Battlestar Galactica, Someone to Watch Over Me

Every season, Battlestar Galactica does a Starbuck (Katee Sackhoff) episode, which delves into the character’s motivations and her dark past. How much you like these episodes usually hinges on how much you like borderline melodrama and how much you like Sackhoff’s performance, but I’ve tended to find them pretty reliable studies of a character that could feel been-there, done-that but has always had a kind of livewire confidence that makes her fascinating to watch. I’m sure there were a good number of fans as frustrated by “Someone to Watch Over Me,” the final script from David Weddle and Bradley Thompson and the final directorial effort from Michael Nankin on the series, since it featured very few major plot revelations, which were all crammed into the last five minutes, and since it was, again, a leisurely character piece, but I thought it was pretty terrific and maybe the best of the show’s “Starbuck episodes.”

To be fair, there was some stuff here that walked right up to the edge of the cliff of overdone implausibility. It made sense to have Boomer impersonate the trusted Athena (both Grace Park) since the show has noted that humans can’t tell one Cylon from another to any degree of accuracy, but having Boomer seduce Athena’s husband, Helo (Tahmoh Penikett) just felt too much like every scene you’ve ever seen where the evil twin pops in and twirls her metaphorical mustache. The episode ultimately earned this by showcasing Athena’s rage, but it was touch-and-go there for a while. It also must be said that since The Sixth Sense hit theaters in 1999 and repopularized the old narrative gambit of a special helper only one character can see or hear, every time the gambit pops up again, it feels a little more tired. As soon as I figured out piano player Slick (Roark Critchlow) wasn’t really there, I kept waiting for the scene where Starbuck realizes, amazed, that she’s been talking to a hallucination (or a projection, but more on that in a minute). To the show’s credit, though, they didn’t play this in a big way. Slick was there one moment and then he was gone the next. The audience was largely expected to have figured it out a while ago (probably when Starbuck was the only one clapping for Slick after he finished a piece), and the storyline was less about its “twist” and more about its psychological exploration of the great, unanswered question of Starbuck’s life: how she feels about her abandonment by her father.

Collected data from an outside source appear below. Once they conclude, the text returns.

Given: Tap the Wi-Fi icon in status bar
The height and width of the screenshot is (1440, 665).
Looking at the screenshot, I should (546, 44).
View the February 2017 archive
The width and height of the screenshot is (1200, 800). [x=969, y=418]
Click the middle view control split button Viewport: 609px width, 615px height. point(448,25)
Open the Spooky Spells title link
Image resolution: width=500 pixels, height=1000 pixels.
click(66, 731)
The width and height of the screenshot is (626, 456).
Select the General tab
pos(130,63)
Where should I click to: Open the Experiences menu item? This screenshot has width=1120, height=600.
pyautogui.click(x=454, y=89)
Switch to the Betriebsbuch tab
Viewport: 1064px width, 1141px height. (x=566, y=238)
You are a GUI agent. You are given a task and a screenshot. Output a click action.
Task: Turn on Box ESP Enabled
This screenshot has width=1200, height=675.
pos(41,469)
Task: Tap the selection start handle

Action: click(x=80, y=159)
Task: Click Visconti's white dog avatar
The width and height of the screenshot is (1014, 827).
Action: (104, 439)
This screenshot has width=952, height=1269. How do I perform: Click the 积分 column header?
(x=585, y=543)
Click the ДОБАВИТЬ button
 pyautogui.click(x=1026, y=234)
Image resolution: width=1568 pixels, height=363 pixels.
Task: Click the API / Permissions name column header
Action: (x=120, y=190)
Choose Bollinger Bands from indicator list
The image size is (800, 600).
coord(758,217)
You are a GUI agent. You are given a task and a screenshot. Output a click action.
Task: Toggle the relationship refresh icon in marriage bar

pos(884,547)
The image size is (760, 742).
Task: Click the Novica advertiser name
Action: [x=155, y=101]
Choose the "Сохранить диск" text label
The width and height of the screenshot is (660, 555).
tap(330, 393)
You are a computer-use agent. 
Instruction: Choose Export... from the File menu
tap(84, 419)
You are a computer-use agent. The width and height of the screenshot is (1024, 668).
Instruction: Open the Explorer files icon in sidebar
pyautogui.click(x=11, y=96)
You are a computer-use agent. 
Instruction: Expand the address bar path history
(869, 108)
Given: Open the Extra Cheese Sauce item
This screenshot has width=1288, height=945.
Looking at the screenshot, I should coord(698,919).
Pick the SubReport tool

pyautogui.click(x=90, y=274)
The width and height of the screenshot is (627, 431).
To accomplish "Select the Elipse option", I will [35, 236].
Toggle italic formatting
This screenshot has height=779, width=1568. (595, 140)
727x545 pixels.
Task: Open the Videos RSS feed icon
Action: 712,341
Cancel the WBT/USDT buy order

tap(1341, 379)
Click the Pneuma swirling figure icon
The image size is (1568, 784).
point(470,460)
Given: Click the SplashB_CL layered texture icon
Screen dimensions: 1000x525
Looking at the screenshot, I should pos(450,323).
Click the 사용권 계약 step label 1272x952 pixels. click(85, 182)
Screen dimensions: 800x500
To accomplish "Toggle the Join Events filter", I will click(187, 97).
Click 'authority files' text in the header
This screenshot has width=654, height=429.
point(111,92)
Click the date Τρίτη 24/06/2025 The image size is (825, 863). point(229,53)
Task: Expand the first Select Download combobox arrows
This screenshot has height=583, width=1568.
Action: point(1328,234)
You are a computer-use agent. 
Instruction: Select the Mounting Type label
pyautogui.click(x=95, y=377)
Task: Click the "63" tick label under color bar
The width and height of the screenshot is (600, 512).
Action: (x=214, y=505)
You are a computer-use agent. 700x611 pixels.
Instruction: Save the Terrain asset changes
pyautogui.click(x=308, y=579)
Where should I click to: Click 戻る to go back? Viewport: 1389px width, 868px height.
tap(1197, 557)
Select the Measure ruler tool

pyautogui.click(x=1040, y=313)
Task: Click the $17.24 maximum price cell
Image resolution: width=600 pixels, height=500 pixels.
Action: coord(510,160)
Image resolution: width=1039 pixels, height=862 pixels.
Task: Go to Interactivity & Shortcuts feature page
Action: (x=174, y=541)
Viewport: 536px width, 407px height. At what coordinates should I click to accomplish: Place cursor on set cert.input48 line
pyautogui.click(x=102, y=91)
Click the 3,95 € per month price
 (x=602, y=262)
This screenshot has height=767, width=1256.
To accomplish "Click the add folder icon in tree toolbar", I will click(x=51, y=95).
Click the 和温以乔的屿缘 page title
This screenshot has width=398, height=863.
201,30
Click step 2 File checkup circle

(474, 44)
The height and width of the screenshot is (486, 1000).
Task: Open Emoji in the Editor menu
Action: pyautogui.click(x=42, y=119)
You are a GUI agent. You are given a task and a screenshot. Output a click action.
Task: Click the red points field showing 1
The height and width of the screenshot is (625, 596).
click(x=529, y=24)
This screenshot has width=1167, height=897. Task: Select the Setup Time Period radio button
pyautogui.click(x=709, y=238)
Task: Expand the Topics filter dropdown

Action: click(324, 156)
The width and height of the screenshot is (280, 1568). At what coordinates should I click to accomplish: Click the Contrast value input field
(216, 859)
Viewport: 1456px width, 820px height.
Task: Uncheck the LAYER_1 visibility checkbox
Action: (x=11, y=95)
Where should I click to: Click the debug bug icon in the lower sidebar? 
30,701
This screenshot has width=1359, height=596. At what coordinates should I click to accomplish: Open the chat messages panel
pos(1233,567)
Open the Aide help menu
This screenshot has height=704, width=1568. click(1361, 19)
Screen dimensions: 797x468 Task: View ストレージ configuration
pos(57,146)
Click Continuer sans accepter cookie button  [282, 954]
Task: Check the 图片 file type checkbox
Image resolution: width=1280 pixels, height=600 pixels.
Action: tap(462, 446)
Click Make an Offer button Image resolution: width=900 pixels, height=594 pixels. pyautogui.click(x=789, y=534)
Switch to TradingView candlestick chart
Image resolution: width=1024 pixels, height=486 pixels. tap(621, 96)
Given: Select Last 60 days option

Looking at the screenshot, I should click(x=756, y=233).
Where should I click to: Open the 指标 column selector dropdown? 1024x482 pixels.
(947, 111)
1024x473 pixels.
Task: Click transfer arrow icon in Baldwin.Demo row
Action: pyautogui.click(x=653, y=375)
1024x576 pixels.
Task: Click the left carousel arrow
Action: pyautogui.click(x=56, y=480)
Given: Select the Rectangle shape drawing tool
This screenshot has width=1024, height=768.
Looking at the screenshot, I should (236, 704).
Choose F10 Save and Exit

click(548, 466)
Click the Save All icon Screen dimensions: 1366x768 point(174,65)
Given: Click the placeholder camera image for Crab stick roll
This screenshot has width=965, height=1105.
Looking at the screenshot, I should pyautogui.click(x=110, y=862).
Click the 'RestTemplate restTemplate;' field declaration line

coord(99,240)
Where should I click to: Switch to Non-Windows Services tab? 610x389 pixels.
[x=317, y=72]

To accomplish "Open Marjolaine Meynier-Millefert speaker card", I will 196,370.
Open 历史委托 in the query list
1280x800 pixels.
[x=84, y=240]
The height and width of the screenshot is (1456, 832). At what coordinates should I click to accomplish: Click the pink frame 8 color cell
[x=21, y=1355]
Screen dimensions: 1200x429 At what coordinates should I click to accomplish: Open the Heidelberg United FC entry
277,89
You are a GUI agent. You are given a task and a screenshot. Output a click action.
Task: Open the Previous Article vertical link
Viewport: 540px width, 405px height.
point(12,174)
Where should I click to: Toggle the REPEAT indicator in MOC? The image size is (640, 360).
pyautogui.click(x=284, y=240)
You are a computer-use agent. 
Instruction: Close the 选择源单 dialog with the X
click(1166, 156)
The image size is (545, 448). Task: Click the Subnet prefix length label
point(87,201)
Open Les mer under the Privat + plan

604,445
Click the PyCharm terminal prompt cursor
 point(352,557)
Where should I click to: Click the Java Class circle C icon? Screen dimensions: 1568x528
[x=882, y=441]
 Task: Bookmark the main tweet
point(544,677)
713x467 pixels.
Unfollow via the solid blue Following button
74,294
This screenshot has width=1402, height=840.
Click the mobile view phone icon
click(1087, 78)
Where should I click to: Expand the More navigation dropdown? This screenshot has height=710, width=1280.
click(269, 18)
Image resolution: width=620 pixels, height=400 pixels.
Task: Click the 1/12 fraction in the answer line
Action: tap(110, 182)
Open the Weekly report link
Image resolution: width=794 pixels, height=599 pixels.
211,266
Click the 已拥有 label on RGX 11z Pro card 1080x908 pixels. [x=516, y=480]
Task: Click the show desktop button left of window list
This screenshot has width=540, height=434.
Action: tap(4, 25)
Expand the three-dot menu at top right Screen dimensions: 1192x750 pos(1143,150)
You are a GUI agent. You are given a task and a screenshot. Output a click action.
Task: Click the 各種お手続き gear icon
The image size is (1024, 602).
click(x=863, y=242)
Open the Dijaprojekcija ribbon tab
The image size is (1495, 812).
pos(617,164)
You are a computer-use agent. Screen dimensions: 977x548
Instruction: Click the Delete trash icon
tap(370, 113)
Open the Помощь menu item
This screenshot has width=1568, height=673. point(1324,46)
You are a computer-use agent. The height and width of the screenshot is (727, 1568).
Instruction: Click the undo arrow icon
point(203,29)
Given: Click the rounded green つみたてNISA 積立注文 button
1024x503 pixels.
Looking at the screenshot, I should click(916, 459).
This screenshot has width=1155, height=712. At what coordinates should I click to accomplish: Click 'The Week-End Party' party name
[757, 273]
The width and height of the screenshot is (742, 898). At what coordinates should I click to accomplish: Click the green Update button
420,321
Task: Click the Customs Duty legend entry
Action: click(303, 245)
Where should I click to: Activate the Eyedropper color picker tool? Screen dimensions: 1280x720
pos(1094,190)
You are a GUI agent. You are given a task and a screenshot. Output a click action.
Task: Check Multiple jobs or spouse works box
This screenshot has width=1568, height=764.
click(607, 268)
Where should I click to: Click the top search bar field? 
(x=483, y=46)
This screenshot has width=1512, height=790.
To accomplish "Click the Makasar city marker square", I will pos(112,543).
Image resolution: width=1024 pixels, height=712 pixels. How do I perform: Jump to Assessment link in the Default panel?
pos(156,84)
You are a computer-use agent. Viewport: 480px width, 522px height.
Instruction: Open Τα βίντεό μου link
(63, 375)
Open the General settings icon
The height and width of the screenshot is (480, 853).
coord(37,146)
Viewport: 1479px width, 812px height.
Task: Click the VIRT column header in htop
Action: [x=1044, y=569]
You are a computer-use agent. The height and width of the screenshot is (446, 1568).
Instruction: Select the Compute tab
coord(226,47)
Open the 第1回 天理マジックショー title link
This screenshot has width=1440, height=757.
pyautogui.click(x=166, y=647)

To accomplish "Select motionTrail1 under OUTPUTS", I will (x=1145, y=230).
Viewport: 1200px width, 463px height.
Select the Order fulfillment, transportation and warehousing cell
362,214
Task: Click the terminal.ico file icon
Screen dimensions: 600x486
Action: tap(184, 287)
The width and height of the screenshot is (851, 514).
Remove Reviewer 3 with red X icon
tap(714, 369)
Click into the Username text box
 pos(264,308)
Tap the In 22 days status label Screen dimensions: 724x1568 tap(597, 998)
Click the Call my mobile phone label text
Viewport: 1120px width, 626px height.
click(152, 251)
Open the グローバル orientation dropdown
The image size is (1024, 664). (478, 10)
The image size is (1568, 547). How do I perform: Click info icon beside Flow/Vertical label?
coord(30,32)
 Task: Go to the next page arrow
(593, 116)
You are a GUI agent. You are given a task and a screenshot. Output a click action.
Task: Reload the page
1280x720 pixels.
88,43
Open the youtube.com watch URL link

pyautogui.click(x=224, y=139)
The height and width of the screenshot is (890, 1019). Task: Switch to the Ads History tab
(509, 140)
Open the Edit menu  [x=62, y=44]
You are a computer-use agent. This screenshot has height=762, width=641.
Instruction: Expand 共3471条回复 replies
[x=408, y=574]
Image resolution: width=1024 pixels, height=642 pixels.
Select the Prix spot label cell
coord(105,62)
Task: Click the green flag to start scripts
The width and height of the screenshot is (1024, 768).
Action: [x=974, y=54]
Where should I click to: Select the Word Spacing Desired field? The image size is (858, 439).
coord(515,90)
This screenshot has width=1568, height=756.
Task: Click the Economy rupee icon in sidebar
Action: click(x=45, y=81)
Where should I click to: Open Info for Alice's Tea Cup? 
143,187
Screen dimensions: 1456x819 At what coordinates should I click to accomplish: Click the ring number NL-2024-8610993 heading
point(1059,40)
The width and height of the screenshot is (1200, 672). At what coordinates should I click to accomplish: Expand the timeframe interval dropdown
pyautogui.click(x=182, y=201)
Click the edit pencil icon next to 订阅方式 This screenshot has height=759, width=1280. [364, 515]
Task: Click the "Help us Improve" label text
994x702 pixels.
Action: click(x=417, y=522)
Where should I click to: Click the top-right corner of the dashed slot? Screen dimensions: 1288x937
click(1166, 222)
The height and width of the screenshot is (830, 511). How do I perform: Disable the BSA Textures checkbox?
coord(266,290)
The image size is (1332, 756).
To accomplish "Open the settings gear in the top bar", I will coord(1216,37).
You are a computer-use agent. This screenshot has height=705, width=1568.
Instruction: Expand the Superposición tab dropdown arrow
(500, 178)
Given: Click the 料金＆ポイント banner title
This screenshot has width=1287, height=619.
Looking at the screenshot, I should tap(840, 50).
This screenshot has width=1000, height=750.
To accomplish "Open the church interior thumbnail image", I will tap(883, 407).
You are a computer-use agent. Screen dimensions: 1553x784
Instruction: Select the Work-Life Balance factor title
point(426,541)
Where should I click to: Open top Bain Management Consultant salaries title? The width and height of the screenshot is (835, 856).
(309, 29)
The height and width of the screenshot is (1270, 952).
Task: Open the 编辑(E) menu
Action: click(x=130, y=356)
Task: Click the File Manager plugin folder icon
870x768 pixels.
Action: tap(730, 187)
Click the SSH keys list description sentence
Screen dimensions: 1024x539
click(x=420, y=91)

There’s probably a great debate to be had as to whether Slick actually is Starbuck’s father (or, rather, her hallucination of him), but he’s obviously a paternal stand-in regardless. So much of the story of Starbuck has revolved around her relationship with her abusive mother that her father has always seemed kind of an afterthought. We’ve known he was a musician for some time, but we’ve never known just how much of a role he played in her life before he took off for reasons we’re still not fully clear on (though, again, more on that in a minute). With the fond stories of learning the piano at the side of her father, of the happy-sad songs he taught her, we saw just how much of Starbuck’s persona is her bluster designed to cover up some of her sadness at losing the man who provided a vital part of her personality, the warmth and vulnerability she keeps buried down as deep as she possibly can. After her father left, Starbuck gave up the piano, yes, but she also gave up the other things she associated with him, shunting aside what appears to have been a kind of incipient artistic gift in favor of trying to make herself even more of a warrior than her mother and finding herself terrorized by said mother at every turn. Starbuck’s father didn’t just leave his wife and kid (just like Slick did, hint hint); he also, to a real degree, CREATED STARBUCK. Before he left, there was Kara Thrace, and after he left, there was a new persona in the place of that sweet little girl, determined, now, not to be hurt again and not to give in to the sorts of things that might remind her of her pain.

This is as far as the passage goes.